3.5. Complex configurations - more than one service

There is nothing to stop you running endpoints and/or workers for more than one GaS in the same web application or JVM. However, some additional configuration is necessary.

3.5.1. Multiple endpoints in one webapp

To run endpoints for multiple services in the same web application, you must first create your Spring bean definitions such that the two independent endpoint handlers are defined correctly under different bean IDs (say serviceOneHandler and serviceTwoHandler). In particular, the two handlers must post their jobs to different JMS queues - either two different queues in the same broker or two independent brokers.

Once this is done you must modify the Axis server-config.wsdd file in WEB-INF and duplicate the service section defining the GATEService, changing the service name attributes to distinguish between the two services.
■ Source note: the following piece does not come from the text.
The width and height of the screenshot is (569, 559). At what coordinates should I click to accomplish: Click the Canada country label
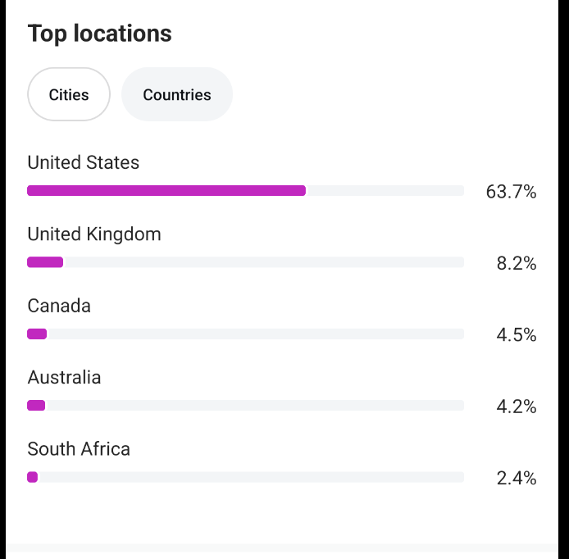[59, 306]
Then you must add a parameter to each service to tell it which handler bean to use:

<service name="ServiceOne" provider="java:RPC" ...>
 ...
 <parameter name="scope" value="Application"/>
 <!-- Use a different bean name for the handler -->
 <parameter name="endpointHandlerBeanName" value="serviceOneHandler"/>
 ...
</service>

3.5.2. Multiple workers in one JVM

This case is very simple - just define multiple independent WorkerConfig beans in your Spring configuration, and all the defined workers will be run automatically by the WorkerRunner.